EXERCISE REQUIREMENTS: Return the definition-of-terms text below in full, word for word.

EXCERPT:
- - - -
Definition of terms
Basic breakdown of studies
A degree programme is a unit of studies which begins with the submission of an entrance application and ends with a successfully passed final state examination and the presentation of a university diploma (Bachelor’s, Master’s or doctoral); a degree programme may be either single-subject or double-subject.
Field of study
A field of study includes courses stipulated by the relevant field of study or degree programme (or MEYS) accreditation.
Courses form the content of all fields of study (and thereby of degree programmes). Courses may be required (students must complete all prescribed courses), selective (students may select from amongst a number of courses on offer in accordance with certain criteria) or elective (students may choose courses from their own degree programmes as well as any other courses offered by the university). An overview of all courses – listed by degree programme and/or field of study – may be found in the MU course catalogue.
Studies by number of fields
Single-subject studies are either Bachelor’s or Master’s studies which lead to the attainment of one university diploma for one individual field of study.
- - - -
GIVEN MATERIAL:
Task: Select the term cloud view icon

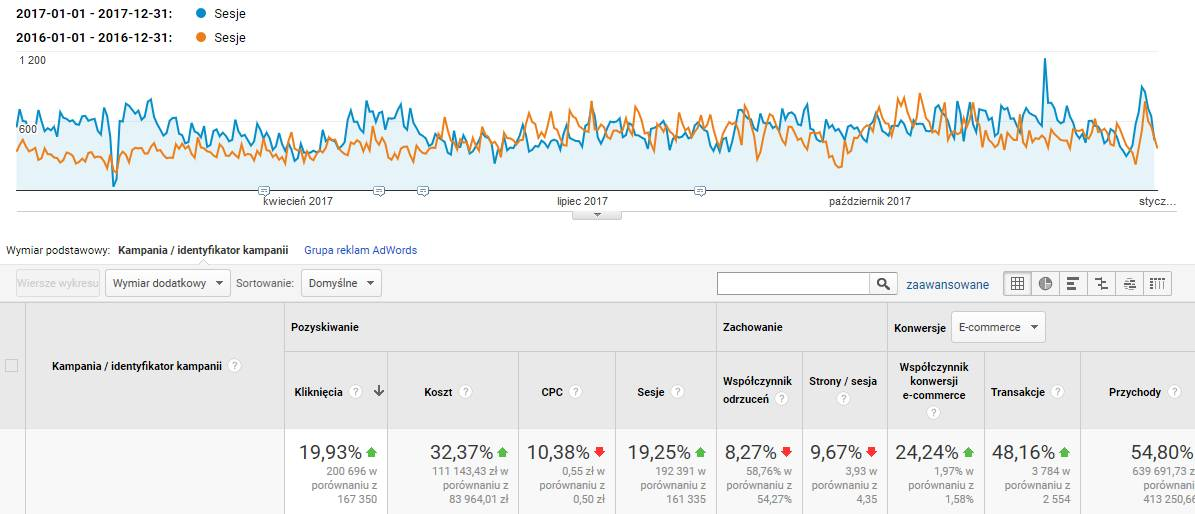Action: click(x=1129, y=284)
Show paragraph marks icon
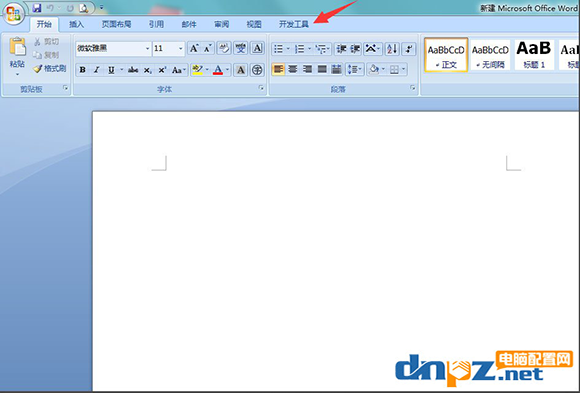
- - - -
YOUR RESPONSE:
Definition of terms
Basic breakdown of studies
A degree programme is a unit of studies which begins with the submission of an entrance application and ends with a successfully passed final state examination and the presentation of a university diploma (Bachelor’s, Master’s or doctoral); a degree programme may be either single-subject or double-subject.
Field of study
A field of study includes courses stipulated by the relevant field of study or degree programme (or MEYS) accreditation.
Courses form the content of all fields of study (and thereby of degree programmes). Courses may be required (students must complete all prescribed courses), selective (students may select from amongst a number of courses on offer in accordance with certain criteria) or elective (students may choose courses from their own degree programmes as well as any other courses offered by the university). An overview of all courses – listed by degree programme and/or field of study – may be found in the MU course catalogue.
Studies by number of fields
Single-subject studies are either Bachelor’s or Master’s studies which lead to the attainment of one university diploma for one individual field of study.